* [Data rows]
## start

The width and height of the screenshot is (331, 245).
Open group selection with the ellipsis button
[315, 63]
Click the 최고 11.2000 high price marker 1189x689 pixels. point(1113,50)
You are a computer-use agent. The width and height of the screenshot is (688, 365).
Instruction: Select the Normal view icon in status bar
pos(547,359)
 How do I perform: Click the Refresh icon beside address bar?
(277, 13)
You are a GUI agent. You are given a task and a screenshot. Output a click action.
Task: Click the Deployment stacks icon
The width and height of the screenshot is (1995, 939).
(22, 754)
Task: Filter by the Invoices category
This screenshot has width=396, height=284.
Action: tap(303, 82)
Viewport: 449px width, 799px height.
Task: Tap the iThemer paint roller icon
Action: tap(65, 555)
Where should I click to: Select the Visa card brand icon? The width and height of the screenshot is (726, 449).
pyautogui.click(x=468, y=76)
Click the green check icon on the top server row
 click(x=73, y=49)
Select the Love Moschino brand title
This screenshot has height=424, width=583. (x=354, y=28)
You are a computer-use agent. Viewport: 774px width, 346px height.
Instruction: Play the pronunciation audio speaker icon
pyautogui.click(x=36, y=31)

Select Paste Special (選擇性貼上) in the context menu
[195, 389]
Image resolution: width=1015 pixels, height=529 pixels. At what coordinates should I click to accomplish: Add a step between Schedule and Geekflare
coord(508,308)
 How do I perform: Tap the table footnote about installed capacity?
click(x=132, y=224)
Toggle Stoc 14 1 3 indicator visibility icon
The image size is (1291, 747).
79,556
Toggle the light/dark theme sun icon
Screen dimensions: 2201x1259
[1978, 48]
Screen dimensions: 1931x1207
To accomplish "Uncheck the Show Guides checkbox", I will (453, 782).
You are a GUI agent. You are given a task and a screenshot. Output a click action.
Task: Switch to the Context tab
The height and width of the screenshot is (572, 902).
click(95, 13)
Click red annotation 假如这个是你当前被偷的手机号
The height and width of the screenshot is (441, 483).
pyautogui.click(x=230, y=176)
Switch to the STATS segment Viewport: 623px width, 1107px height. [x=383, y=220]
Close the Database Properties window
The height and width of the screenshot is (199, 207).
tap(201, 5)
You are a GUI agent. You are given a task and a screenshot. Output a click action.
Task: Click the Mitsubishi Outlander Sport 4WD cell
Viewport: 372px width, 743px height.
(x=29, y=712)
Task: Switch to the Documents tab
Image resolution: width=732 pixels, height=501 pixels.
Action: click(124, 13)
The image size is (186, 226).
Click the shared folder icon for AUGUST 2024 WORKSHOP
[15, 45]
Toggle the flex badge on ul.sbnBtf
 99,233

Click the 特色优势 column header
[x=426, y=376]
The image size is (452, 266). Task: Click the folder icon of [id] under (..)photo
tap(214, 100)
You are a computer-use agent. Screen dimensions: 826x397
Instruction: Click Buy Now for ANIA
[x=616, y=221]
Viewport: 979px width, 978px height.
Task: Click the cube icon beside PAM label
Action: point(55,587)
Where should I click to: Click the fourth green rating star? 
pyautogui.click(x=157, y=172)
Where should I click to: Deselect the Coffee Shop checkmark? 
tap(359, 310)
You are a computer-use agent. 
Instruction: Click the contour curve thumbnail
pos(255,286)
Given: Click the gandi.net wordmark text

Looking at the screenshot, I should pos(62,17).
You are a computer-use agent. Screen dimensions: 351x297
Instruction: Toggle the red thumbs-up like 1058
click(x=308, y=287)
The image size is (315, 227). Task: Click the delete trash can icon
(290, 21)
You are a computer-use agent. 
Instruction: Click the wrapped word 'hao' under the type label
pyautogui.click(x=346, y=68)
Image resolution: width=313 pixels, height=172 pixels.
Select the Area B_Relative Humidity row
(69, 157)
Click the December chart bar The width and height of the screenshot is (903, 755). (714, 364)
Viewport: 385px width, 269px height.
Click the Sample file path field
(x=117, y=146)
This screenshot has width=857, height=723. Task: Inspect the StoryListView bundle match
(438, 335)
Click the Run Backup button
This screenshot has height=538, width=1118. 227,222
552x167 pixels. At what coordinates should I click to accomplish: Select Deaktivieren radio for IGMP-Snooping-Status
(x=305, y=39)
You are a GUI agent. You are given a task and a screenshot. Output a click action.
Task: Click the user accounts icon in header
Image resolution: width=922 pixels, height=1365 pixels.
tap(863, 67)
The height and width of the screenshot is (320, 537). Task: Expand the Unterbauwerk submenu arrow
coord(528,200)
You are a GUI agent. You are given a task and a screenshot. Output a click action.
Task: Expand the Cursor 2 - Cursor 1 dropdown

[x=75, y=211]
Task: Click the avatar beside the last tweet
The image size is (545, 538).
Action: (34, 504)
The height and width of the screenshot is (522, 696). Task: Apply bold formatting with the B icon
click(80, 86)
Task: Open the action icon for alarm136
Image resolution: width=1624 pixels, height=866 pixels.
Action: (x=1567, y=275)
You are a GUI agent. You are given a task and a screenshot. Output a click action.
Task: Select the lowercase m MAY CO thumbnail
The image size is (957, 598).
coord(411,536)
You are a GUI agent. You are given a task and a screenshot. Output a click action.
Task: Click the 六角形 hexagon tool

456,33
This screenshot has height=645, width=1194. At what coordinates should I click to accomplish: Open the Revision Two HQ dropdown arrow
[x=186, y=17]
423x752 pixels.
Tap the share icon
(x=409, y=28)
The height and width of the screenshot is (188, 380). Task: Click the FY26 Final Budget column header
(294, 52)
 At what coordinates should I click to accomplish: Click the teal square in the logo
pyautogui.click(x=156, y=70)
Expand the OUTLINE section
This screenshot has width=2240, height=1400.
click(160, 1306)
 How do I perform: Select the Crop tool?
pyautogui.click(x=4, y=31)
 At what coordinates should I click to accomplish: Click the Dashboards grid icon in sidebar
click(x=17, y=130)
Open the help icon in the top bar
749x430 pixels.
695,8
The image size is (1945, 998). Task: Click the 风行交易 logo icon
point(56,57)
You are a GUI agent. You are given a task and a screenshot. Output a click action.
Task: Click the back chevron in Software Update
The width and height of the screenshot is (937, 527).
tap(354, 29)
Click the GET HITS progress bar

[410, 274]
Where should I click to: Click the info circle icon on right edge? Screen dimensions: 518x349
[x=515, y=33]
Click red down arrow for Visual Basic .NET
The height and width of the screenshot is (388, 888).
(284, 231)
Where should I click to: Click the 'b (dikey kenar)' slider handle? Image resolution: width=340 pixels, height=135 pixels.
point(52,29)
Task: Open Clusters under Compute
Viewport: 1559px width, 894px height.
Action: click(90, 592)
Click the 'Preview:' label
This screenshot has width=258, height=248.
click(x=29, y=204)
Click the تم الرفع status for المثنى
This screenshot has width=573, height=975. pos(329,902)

## end

* [Exercise aim] Reproduce the rows verbatim, starting with the line that contains "Where should I click to: Click the info" and going on through the end of the rows.

* [Worked solution]
Where should I click to: Click the info circle icon on right edge? Screen dimensions: 518x349
[x=515, y=33]
Click red down arrow for Visual Basic .NET
The height and width of the screenshot is (388, 888).
(284, 231)
Where should I click to: Click the 'b (dikey kenar)' slider handle? Image resolution: width=340 pixels, height=135 pixels.
point(52,29)
Task: Open Clusters under Compute
Viewport: 1559px width, 894px height.
Action: click(90, 592)
Click the 'Preview:' label
This screenshot has width=258, height=248.
click(x=29, y=204)
Click the تم الرفع status for المثنى
This screenshot has width=573, height=975. pos(329,902)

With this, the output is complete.